Balance between Fe^IV-Ni^IV synergy and Lattice Oxygen Contribution for Accelerating Water Oxidation

Hydrogen obtained from electrochemical water splitting is the most promising clean energy carrier, which is hindered by the sluggish kinetics of the oxygen evolution reaction (OER). Thus, the development of an efficient OER electrocatalyst using nonprecious 3d transition elements is desirable. Multielement synergistic effect and lattice oxygen oxidation are two well-known mechanisms to enhance the OER activity of catalysts. The latter is generally related to the high valence state of 3d transition elements leading to structural destabilization under the OER condition. We have found that Al doping in nanosheet Ni-Fe hydroxide exhibits 2-fold advantage: (1) a strong enhanced OER activity from 277 mV to 238 mV at 10 mA cm^-2 as the Ni valence state increases from Ni^3.58+ to Ni^3.79+ observed from in situ X-ray absorption spectra. (2) Operational stability is strengthened, while weakness is expected since the increased Ni^IV content with 3d⁸L² (L denotes O 2p hole) would lead to structural instability.

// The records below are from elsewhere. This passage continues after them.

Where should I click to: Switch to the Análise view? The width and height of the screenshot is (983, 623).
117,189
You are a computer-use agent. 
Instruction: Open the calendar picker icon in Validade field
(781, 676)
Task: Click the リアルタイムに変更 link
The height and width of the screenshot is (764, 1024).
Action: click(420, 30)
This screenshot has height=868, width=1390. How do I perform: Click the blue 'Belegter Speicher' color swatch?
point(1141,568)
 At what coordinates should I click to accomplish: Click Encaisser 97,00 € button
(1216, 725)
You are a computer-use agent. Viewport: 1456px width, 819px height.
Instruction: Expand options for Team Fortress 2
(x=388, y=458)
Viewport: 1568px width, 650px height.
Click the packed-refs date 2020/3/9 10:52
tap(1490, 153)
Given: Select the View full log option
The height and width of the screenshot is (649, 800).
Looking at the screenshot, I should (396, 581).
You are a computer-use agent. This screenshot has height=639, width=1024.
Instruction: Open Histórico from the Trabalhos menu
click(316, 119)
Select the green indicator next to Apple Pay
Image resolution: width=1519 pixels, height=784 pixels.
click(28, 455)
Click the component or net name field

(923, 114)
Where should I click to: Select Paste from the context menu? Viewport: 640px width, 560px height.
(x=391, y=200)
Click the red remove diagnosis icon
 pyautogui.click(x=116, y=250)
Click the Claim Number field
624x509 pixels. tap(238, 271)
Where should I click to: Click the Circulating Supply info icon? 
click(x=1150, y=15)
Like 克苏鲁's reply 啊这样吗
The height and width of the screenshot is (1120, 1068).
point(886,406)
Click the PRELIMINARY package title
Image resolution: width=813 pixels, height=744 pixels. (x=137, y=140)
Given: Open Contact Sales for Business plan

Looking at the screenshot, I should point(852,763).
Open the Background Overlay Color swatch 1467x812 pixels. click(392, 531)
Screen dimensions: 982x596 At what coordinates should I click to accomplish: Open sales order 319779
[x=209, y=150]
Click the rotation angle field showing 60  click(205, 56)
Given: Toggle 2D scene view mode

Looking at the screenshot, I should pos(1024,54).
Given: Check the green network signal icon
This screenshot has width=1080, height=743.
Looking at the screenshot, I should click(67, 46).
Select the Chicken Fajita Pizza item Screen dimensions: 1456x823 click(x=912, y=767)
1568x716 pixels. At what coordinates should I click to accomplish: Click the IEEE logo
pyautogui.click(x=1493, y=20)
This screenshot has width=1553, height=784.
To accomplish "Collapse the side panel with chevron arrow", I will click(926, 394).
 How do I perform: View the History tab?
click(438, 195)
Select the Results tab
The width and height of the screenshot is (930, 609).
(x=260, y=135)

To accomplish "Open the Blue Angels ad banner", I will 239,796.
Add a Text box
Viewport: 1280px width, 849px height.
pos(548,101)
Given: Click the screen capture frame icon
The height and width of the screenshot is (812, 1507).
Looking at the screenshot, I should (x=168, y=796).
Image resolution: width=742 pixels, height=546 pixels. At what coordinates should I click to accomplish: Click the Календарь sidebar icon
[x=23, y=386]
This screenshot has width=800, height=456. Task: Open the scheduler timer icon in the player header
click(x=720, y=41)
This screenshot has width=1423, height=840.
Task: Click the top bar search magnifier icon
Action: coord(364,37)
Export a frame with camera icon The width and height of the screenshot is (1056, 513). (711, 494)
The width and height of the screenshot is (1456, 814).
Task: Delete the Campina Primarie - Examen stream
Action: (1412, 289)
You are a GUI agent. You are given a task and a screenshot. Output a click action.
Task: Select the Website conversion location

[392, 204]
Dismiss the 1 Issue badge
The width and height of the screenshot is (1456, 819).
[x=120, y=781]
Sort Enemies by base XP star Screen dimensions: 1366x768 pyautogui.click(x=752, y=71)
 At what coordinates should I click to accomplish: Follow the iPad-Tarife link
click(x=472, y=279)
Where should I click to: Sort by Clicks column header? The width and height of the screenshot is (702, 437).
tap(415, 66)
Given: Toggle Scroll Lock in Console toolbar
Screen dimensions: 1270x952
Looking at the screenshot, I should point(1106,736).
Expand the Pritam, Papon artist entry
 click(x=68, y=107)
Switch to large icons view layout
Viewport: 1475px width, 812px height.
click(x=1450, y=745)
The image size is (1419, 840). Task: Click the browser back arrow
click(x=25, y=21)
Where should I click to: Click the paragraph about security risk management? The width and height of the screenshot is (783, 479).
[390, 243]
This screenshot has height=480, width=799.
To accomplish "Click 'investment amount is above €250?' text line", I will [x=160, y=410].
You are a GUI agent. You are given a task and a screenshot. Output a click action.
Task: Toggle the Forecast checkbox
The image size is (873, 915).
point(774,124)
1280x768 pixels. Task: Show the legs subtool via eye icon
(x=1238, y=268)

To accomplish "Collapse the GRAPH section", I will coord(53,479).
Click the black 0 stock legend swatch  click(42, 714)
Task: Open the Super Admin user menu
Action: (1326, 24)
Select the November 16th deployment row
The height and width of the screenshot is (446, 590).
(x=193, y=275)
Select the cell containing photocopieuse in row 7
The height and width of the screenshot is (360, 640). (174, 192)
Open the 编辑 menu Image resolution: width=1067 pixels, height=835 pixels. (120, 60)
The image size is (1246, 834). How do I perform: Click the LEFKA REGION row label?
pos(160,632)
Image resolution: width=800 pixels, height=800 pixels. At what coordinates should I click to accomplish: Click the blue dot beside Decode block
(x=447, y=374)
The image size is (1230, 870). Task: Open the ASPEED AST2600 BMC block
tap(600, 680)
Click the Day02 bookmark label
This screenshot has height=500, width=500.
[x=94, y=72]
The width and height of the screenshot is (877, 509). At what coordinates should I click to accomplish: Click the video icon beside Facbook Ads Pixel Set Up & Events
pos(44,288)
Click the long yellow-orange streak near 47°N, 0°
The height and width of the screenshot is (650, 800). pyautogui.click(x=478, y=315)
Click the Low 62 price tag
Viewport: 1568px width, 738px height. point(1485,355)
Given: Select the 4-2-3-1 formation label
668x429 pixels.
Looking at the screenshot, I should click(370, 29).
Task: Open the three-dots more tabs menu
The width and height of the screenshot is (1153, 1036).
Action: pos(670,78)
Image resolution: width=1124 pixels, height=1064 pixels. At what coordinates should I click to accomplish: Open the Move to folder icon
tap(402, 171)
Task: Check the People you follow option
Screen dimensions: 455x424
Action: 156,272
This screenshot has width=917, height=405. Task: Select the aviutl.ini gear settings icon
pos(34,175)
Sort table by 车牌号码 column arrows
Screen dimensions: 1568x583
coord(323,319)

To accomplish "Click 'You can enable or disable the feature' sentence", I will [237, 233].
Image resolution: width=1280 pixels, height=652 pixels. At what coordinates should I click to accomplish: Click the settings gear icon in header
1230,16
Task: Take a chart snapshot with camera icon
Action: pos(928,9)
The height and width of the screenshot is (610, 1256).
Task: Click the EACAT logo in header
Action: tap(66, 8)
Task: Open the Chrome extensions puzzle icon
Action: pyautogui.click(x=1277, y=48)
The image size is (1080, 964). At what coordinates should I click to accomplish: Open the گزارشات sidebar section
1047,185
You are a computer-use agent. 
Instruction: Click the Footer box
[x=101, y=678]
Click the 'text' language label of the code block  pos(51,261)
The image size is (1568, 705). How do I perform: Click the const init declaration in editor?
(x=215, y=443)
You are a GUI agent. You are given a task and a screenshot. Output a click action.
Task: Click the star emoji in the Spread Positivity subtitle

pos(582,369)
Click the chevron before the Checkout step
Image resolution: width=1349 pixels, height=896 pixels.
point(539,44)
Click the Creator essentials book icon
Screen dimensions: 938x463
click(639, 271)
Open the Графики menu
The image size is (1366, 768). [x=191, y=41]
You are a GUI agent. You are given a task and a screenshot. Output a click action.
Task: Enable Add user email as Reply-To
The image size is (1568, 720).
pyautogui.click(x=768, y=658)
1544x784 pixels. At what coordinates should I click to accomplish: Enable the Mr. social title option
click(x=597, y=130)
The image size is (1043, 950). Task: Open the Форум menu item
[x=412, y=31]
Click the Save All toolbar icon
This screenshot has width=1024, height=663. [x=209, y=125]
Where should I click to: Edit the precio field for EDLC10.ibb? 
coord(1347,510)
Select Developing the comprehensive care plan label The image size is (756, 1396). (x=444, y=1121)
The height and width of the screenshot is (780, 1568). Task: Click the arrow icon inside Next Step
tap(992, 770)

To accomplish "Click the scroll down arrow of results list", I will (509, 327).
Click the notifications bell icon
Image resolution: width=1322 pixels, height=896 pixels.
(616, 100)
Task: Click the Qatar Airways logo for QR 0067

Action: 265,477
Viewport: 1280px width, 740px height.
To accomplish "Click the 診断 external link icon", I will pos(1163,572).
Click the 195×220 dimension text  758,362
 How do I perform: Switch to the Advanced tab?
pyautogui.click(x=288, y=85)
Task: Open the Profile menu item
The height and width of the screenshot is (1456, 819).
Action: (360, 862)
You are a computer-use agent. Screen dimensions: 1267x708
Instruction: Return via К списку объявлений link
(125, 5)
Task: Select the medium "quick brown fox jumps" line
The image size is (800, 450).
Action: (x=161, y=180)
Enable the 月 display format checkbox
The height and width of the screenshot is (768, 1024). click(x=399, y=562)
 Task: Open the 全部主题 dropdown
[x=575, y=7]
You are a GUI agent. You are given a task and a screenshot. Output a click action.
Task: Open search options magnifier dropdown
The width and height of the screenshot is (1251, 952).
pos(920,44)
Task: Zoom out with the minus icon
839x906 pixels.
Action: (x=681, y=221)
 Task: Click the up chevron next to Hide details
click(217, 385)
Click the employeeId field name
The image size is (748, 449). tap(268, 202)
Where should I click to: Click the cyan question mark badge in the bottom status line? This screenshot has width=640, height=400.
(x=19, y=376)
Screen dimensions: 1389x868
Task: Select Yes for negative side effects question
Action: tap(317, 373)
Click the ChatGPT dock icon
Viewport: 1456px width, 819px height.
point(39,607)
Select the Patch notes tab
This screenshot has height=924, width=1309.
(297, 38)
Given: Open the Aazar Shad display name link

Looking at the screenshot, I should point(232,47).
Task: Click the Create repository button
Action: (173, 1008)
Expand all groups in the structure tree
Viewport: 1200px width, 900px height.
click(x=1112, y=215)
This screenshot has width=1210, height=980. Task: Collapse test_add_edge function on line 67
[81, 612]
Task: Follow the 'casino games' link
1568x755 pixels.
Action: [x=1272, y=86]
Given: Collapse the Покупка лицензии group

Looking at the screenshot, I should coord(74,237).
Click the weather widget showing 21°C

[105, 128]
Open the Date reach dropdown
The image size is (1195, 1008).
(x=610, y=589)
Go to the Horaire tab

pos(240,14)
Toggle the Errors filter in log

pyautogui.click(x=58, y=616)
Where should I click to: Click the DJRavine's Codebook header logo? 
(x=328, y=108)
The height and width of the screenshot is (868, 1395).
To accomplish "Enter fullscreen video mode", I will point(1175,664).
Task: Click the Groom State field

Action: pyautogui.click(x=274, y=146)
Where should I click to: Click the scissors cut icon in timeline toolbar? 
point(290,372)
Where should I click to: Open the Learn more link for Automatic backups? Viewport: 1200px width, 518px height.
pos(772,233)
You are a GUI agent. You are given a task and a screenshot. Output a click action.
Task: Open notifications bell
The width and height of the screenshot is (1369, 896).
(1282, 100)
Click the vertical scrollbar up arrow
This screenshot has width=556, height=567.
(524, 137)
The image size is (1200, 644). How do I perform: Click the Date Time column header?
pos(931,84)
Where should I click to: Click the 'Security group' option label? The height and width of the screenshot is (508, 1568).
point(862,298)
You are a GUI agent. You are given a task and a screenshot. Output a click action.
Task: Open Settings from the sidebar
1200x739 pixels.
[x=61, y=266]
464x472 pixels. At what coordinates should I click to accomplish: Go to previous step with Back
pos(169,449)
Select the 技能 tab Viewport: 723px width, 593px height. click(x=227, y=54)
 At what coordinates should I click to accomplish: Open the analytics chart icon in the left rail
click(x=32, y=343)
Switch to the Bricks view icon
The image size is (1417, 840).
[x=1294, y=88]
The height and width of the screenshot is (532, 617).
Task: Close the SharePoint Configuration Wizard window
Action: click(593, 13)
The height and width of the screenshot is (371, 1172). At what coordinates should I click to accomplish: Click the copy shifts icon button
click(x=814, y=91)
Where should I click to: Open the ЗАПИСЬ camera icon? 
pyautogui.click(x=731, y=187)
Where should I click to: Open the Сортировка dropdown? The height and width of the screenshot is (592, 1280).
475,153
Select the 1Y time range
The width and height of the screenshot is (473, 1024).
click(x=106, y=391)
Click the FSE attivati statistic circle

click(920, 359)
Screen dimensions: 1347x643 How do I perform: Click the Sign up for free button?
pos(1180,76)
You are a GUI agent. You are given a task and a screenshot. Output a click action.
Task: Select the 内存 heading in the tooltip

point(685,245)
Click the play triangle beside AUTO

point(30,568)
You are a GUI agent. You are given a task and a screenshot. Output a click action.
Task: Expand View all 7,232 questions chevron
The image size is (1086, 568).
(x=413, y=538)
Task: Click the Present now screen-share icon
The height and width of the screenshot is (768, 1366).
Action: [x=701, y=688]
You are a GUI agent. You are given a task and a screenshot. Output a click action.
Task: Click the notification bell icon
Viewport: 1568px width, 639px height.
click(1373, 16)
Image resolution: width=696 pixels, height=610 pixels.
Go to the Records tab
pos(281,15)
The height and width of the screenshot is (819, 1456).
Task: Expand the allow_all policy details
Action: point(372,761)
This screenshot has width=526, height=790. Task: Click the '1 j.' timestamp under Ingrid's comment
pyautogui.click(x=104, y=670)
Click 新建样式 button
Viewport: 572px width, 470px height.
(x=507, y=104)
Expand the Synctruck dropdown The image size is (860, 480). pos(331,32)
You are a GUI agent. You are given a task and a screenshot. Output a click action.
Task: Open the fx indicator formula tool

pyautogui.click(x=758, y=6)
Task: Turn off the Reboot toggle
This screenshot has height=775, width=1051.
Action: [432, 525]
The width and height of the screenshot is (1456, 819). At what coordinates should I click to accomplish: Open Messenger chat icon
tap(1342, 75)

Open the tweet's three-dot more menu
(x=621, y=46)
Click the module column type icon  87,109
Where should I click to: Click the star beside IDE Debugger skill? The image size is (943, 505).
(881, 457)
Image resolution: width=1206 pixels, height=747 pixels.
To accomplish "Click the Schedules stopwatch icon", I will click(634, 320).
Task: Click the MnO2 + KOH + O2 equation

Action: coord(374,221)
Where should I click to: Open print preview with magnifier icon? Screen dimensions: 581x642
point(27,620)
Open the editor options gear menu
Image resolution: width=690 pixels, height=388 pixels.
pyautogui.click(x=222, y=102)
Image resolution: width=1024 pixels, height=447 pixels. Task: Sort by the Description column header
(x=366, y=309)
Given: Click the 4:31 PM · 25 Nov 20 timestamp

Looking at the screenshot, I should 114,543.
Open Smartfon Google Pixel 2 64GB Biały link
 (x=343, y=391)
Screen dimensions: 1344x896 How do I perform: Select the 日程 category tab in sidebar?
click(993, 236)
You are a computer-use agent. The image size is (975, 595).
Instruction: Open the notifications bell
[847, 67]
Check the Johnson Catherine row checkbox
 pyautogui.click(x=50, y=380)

This contradiction is attributed to a reduced lattice oxygen contribution to the OER upon Al doping, as verified through in situ Raman spectroscopy, while the enhanced OER activity is interpreted as an enormous gain in exchange energy of Fe^IV-Ni^IV, facilitated by their intersite hopping. This study reveals a mechanism of Fe-Ni synergy effect to enhance OER activity and simultaneously to strengthen operational stability by suppressing the contribution of lattice oxygen.